▶ **Directions for this task**:
Only a number is expected here: the count of lines in the data that contain "computer".

=== Begin Enclosure ===

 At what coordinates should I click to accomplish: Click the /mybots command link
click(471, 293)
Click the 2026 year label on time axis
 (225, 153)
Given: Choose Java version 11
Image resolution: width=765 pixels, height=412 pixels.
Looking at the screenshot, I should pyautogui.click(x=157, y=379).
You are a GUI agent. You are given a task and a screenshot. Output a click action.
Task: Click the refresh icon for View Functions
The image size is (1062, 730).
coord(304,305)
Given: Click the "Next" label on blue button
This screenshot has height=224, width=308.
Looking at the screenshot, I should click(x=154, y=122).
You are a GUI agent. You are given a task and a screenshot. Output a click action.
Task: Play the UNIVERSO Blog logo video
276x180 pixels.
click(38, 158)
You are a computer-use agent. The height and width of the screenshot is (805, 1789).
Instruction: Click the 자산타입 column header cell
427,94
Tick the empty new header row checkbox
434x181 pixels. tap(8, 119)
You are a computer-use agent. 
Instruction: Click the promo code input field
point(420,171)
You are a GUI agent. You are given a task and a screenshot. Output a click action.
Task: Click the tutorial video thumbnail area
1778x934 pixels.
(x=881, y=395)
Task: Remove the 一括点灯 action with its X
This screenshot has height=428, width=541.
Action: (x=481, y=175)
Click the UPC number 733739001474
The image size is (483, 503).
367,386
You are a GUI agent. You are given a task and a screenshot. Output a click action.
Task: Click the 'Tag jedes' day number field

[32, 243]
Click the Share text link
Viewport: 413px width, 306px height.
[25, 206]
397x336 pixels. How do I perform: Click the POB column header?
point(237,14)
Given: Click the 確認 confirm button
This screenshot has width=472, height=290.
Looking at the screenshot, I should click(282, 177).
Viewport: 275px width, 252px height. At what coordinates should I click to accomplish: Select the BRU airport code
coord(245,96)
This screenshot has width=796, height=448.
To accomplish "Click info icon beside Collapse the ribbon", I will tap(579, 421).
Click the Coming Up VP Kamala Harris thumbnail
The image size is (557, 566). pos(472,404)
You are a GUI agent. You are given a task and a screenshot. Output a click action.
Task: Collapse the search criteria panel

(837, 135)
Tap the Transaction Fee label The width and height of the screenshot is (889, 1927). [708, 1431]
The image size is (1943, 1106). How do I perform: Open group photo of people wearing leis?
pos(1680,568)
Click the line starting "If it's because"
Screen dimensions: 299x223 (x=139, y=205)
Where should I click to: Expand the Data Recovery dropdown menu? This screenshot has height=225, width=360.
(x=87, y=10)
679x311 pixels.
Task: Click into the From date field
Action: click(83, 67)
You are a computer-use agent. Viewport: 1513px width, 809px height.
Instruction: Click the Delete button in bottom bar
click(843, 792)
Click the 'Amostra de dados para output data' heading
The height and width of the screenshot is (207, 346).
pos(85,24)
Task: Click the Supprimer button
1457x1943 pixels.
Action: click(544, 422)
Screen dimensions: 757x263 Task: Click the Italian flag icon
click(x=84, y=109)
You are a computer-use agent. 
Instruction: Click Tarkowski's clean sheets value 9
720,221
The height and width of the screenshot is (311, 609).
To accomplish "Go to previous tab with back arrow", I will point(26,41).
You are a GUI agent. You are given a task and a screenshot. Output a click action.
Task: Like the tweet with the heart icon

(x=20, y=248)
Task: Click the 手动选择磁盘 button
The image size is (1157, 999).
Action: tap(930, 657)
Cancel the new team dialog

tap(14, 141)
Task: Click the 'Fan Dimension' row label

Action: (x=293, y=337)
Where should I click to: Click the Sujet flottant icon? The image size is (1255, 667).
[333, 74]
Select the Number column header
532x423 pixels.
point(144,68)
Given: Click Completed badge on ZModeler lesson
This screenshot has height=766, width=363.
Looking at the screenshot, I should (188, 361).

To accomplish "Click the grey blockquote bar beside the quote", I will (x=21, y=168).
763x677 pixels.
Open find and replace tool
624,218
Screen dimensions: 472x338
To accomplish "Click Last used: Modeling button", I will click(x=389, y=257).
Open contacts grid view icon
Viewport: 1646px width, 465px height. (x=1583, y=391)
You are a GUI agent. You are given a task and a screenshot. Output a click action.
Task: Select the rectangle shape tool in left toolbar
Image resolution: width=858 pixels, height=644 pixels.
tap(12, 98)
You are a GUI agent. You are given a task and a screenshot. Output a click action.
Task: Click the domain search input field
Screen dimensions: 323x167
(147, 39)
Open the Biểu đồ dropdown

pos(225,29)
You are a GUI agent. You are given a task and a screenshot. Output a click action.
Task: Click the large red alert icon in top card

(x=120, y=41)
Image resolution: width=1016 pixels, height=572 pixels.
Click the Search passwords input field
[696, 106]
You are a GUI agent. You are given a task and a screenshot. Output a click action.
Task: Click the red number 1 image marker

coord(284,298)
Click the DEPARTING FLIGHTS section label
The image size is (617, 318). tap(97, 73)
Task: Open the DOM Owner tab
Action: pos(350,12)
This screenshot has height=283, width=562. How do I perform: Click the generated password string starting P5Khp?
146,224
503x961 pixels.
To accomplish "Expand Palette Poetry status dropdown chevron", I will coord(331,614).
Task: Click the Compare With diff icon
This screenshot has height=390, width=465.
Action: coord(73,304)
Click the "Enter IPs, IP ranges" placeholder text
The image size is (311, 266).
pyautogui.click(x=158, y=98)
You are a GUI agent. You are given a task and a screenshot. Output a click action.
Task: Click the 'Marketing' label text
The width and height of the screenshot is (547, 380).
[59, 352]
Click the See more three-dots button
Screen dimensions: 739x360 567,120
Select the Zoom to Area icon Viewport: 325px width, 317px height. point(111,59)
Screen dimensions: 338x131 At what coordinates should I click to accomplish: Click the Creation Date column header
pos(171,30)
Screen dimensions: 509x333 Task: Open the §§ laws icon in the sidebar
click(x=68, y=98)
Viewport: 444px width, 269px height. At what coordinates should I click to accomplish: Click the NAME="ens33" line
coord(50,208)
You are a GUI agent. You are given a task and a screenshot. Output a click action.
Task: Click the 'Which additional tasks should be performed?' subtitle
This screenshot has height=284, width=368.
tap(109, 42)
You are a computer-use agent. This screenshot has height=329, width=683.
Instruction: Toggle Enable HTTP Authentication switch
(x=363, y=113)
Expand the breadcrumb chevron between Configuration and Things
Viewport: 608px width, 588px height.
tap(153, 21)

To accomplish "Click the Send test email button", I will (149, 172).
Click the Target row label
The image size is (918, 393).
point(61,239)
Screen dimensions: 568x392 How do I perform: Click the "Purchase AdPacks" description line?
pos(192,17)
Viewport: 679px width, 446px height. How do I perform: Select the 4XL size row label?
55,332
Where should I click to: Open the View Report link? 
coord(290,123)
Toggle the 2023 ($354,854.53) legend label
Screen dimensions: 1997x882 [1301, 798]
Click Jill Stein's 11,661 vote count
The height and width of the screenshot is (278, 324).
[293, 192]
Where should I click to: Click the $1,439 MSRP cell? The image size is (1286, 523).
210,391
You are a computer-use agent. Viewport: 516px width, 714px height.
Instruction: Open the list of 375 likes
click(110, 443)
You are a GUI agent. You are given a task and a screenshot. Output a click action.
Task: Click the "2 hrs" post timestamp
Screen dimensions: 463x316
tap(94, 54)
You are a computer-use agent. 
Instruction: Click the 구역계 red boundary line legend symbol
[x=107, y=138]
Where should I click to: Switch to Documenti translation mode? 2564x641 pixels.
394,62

=== End Enclosure ===

▶ **Task solution**:
7